Ik zou zo vertalen : "Nous sommes vite arrivés au choix du transport par bateau". Wat denken jullie daarvan ?

Bij voorbaat dank u !


----------



## eno2

Van Dale geeft 21 betekenissen voor "uitkomen" en 32 extra voorbeelden, en geen enkele keer wordt "uitkomen bij" vermeld, terwijl dat toch geen ongebruikelijke uitdrukking  is, dacht ik.

Wel wordt "erbij uitkomen" vermeld:



> *BE erop of erbij uitkomen*
> (toevallig) te weten komen
> •de politie is erop uitgekomen dat …



In een andere betekenis dus dan 'uitkomen bij'. " "Erbij/erop" uitkomen " "is Belgisch Nederlands. Ik heb overigens nog nooit gehoord dat de politie 'erbij is uitgekomen dat..' . Altijd 'erop'.

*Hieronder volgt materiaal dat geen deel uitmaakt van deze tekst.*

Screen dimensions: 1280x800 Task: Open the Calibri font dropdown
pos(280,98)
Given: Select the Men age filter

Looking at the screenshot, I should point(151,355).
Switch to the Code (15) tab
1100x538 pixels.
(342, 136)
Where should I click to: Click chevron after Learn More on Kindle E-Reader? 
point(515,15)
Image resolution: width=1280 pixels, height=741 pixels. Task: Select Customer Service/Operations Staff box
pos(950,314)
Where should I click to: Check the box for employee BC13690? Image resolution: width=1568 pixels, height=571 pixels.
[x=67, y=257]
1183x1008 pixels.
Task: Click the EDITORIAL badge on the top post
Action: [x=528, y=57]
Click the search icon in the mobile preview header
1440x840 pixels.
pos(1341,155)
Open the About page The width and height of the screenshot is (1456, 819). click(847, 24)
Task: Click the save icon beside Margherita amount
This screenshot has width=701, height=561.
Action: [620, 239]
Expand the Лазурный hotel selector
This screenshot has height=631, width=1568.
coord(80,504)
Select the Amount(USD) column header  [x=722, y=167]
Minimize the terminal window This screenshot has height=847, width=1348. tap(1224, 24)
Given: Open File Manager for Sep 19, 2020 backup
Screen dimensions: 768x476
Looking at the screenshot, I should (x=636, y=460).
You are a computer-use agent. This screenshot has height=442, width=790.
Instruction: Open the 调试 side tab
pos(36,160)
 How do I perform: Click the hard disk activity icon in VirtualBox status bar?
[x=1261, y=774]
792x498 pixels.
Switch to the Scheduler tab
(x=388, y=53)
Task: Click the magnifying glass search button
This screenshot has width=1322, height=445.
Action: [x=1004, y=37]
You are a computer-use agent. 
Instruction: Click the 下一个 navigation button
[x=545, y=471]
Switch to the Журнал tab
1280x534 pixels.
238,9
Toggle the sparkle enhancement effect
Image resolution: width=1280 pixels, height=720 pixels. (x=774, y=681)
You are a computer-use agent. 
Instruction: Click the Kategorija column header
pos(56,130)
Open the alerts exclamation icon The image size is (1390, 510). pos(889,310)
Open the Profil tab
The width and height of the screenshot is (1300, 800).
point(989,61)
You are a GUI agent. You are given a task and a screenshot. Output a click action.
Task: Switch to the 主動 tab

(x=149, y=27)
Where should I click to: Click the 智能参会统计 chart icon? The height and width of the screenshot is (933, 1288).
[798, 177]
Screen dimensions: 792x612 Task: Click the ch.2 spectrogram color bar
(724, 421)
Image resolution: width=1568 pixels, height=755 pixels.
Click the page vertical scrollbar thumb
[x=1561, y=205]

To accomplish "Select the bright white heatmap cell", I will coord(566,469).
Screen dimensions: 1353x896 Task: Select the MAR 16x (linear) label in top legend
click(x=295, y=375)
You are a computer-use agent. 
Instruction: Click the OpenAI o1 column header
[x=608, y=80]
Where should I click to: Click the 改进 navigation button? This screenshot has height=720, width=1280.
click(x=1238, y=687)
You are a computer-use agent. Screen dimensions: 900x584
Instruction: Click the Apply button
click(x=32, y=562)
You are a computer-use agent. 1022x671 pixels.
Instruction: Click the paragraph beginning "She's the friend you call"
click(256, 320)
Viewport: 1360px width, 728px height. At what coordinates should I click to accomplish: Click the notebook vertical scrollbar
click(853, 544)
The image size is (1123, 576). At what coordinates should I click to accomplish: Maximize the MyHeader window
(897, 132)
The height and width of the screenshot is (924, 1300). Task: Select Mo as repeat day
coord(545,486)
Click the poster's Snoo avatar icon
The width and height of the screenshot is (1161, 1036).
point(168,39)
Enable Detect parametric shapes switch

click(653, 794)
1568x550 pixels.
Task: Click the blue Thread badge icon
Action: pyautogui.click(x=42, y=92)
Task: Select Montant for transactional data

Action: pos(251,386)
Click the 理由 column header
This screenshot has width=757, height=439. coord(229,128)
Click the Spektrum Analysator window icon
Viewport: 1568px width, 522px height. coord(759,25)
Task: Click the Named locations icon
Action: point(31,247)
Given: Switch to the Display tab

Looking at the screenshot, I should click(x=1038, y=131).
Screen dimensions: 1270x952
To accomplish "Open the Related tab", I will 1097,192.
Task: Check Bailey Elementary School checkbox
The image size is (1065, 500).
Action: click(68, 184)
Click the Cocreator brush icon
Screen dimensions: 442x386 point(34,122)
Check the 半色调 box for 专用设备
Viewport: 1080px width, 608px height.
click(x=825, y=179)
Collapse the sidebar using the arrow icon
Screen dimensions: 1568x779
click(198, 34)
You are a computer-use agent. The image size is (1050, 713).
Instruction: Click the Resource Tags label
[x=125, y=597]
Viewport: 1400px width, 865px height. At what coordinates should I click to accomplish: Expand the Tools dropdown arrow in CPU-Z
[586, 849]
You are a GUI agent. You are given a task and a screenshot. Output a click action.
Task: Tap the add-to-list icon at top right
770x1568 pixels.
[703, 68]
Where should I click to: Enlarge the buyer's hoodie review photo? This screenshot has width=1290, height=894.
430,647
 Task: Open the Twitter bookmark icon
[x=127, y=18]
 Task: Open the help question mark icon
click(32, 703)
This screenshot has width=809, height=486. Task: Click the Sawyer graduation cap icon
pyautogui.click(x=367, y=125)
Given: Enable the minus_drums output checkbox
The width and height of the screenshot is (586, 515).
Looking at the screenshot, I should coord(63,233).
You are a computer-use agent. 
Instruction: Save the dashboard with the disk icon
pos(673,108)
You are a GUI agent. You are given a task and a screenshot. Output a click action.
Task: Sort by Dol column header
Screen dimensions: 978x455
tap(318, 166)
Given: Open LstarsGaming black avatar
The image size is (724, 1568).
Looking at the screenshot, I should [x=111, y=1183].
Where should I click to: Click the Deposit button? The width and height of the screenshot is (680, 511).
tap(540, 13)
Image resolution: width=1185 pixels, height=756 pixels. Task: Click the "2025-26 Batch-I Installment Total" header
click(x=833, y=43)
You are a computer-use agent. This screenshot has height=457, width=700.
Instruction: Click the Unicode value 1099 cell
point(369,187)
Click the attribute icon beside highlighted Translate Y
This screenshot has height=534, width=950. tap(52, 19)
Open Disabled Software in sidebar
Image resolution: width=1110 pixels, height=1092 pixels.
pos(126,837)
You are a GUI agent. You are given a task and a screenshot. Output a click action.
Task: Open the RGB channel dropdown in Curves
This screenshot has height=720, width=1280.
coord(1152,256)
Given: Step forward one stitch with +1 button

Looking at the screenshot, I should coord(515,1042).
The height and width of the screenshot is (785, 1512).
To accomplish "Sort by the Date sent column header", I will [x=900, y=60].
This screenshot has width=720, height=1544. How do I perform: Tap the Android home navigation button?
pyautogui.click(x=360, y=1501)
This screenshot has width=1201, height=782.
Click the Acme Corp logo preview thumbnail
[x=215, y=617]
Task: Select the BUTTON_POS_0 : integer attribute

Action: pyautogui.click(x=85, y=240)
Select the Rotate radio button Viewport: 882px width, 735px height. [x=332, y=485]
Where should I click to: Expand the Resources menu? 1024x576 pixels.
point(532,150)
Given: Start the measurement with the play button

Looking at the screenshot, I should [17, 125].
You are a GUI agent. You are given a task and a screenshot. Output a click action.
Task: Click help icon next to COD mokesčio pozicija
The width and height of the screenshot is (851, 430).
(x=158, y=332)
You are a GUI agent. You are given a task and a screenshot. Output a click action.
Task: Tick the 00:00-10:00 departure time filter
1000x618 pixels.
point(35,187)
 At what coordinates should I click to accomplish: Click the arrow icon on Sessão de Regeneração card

Wat de vertaling dan betreft: Als Franstalige ben je zelf het best geplaatst, als je aanneemt dat de betekenis van 'uitkomen bij' iets in de richting is van : "na zoekwerk uiteindelijk kiezen voor". Maar een definitie voor 'uitkomen bij' is dus niet te vinden

'arrivés au choix du..'
lijkt uitstekend (aboutir en parvenir heb ik ook gebruikt gezien voor uitkomen bij). ...

Als je "choix" gebruikt,  kan je ook zonder 'arriver á' korter zeggen: Notre choix est vite tombé  sur le transport par bateau. Wat ik persoonlijk het beste vind.


----------



## Elfe des villes

Hallo Eno2,

Ik dank je hartelijk voor het antwoord en de definitie van het woord. Ik heb nu een beter idee van wat het betekent. Ik had in feite moeten raden uit de context.


----------



## eno2

Graag gedaan. 
Blij weer eens een lacune in het woordenboek te hebben kunnen signaleren.


----------



## bibibiben

Het betreft hier betekenis 3 in Van Dale, maar dan figuurlijk gebruikt: ergens zijn eindpunt vinden.

Letterlijk:
We kwamen uit op een plein.
We kwamen uit bij een fabriek.

Figuurlijk:
We kwamen uit op een compromis.
We kwamen uit bij de scheepvaart.

Het Franse _aboutir _heeft eenzelfde onderscheid tussen letterlijk en figuurlijk gebruik.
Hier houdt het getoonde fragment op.